Stored data entries:
━━━━━━━━━━━━━━━━
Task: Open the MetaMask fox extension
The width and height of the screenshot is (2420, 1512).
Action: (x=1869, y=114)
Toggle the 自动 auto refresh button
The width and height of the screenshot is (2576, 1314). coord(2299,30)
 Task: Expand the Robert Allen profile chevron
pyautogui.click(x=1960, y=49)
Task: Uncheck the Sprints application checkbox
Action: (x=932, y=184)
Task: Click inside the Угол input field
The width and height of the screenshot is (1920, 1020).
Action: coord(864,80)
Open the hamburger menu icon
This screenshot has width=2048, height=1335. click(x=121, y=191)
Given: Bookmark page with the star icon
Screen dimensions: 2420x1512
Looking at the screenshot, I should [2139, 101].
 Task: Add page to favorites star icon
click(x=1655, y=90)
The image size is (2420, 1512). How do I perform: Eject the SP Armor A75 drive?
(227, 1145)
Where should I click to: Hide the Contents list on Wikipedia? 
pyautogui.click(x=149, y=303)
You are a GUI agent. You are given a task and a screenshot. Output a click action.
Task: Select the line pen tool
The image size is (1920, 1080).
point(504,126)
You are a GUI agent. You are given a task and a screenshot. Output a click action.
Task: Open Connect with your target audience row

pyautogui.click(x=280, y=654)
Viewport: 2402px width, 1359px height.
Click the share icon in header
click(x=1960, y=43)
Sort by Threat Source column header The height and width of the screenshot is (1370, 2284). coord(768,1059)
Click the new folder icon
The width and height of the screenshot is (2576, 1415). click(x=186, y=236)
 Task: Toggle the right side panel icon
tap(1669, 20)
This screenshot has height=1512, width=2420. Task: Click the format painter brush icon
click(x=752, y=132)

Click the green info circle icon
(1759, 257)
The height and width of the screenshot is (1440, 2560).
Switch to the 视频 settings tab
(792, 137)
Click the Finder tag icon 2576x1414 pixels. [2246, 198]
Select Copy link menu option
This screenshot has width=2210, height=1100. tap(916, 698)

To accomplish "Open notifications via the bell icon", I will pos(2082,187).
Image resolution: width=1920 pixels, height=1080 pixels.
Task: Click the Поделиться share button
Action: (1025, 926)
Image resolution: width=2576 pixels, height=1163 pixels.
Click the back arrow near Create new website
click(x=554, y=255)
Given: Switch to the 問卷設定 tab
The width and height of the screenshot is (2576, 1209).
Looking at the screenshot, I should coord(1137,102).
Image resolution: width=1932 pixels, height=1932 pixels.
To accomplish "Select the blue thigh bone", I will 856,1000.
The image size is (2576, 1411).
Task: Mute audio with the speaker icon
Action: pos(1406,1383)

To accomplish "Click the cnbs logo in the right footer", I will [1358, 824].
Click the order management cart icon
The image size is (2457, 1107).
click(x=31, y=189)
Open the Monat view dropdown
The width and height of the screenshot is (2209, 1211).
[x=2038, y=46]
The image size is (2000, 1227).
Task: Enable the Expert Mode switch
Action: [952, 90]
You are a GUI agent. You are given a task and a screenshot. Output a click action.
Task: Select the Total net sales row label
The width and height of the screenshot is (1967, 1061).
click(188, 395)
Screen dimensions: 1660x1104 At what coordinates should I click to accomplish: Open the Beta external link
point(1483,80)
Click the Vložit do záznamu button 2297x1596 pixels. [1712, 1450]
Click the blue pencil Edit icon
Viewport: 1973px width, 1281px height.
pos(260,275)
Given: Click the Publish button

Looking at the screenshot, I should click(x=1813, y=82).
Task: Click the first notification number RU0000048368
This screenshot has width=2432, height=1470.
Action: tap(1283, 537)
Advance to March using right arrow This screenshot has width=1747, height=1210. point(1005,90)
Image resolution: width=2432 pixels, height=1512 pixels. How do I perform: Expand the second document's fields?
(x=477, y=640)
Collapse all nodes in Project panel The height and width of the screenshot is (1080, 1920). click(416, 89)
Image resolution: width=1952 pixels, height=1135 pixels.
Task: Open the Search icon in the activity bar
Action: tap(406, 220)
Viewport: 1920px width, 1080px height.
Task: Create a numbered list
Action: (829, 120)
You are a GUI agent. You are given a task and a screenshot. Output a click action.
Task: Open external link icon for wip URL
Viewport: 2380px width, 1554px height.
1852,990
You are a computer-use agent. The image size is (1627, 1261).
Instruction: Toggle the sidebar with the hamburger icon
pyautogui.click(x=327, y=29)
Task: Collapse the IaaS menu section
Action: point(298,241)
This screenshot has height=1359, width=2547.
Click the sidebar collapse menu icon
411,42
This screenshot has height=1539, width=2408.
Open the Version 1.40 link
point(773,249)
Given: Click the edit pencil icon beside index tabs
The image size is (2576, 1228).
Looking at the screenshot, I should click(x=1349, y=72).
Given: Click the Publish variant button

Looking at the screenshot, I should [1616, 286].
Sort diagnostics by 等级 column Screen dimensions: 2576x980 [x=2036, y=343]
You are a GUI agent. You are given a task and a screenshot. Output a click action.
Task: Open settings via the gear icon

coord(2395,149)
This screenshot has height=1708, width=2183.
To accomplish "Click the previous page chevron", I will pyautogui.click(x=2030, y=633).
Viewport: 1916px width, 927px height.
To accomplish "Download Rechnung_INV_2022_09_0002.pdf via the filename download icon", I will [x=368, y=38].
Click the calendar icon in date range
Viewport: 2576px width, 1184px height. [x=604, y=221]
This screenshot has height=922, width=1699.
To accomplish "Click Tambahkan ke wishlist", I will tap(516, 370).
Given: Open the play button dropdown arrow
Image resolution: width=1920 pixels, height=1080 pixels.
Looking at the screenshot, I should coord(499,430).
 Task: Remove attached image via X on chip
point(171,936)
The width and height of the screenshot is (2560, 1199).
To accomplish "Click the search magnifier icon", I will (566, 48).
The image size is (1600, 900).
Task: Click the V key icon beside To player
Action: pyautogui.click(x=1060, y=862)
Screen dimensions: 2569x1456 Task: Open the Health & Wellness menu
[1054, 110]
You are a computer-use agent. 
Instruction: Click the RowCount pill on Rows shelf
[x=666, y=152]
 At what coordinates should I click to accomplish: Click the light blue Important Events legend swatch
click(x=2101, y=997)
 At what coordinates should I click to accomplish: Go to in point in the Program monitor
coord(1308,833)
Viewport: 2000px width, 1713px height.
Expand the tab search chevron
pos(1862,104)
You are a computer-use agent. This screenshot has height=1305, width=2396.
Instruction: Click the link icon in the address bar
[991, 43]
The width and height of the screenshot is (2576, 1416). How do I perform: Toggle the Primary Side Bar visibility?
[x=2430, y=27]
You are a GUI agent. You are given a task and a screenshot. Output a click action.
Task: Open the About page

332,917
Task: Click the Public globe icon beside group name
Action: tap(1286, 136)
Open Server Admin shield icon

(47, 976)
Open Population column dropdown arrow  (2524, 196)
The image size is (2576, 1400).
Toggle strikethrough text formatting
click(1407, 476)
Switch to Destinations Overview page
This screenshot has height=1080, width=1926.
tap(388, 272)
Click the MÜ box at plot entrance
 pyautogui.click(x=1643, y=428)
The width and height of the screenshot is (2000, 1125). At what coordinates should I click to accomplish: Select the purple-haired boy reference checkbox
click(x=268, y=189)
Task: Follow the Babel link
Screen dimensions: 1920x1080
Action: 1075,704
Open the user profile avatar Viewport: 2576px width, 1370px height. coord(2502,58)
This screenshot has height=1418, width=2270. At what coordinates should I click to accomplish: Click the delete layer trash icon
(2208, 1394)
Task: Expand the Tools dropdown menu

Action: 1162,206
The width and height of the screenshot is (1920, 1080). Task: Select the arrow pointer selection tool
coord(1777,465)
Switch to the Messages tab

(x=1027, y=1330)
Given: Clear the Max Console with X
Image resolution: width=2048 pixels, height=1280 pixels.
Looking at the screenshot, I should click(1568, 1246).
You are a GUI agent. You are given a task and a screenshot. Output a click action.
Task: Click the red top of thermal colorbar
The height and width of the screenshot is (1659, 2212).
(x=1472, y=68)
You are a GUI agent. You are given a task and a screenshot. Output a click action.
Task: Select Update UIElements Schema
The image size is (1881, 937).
━━━━━━━━━━━━━━━━
Search the records above for the string "pencil" and copy each line that holds it.

- OUTPUT BELOW:
Click the blue pencil Edit icon
Given: Click the edit pencil icon beside index tabs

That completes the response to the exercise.